The sons grew up in Trumbull—where Ernie still lives with his wife, Joan—and they began working on the delivery trucks and on the staff at various restaurants, including the McDonald’s in Norwalk.

“I made up my mind early and never looked back,” says Chris, who graduated from Boston University with a business degree and went full-time into the family enterprise. “I never thought of doing anything else.” He became a registered owner in 1987, but did not get his first franchise until 1990. Second-generation ownership is something McDonald’s has been seeing all over the world, as the children of owners want in on the business.

“You still have to prove you can run a restaurant,” Chris says. “And the franchise licenses are not permanent. You have to keep reapplying, usually every 20 years.”

Paul, two years younger, is just as much a part of the inner circle but he took a more circuitous route getting there. He went to culinary school and became a chef, then worked in restaurants around the country. Eventually, he returned to Connecticut in 1992.

Despite all reports to the contrary—from Eric Schlosser’s Fast Food Nation to Morgan Spurlock’s Super Size Me—Ernie Trefz insists that McDonald’s is “progressive” in the nutrition department. He cites the test kitchens and the long lag time of test marketing before products are brought online.

“We are so far ahead of the competition on this, which explains why we have the best salads,” he says. “The Angus Burger is wonderful, as are the parfaits and fruit smoothies.”

He lets loose a trade secret: By the time this appears in print, McDonald’s should have its own brand of oatmeal available for breakfast meals.

“It’s oatmeal like you’ve never seen it done before,” says Ernie.

The changes in recent years to accommodate weight watchers and health experts’ concerns all seem fine with the Trefzes.

They feel the same way about the changes wrought by the environmental movement. McDonald’s decision to eliminate foam “clamshell” sandwich packaging in 1990, for example, was seen as a huge environmental victory.

“McDonald’s set the trend on that,” says Ernie, smiling. “Once we cut out the foam, the other fast-food places followed.”
The smoke-free environment was a much more difficult transition.

“The regulars who liked to come in and nurse their food and coffee while they smoked now had to go outside, sometimes in the rain, to smoke,” he says with some distress.

Ernie and Chris’ father lived until 1991, in time to bask a bit in the glow of his sons’ success (their mother had died in 1969).
“Dad worked for us and did quality checks up to the age of 89,” says Ernie. “He would make sure the windows were clean. We eventually hired him a driver to make his rounds, because he kept getting lost. We work together as a family and as a team. We each have our own restaurants but they are part of the Trefz Family Restaurants. Each of us is an entrepreneur in our own right.”

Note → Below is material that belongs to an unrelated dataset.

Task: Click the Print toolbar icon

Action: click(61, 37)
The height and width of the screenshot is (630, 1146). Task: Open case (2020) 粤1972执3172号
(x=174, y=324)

At least a dozen Trefz employees have become entrepreneurs in their own right, most on recommendations from the Trefz brothers to the home office.

“Our recommendations carry weight, and often with the 401k plans we’ve set up, they have enough right there to make the down payment on a franchise license. There is so much competition now and they’re not building many more of them.”

Chris says, “We are a people business that just happens to sell hamburgers. We take a lot of pride in our work within the communities.” Those good works include the Ernest and Joan Trefz Foundation and the Trefz Family Foundation, which give to dozens of Connecticut charities.

Meanwhile, a new generation of this exemplary success story beckons. Waiting in the wings are eight Trefz McNuggets—eight grandchildren who one day may want to continue, and add their own touches to, the journey that began all those years ago.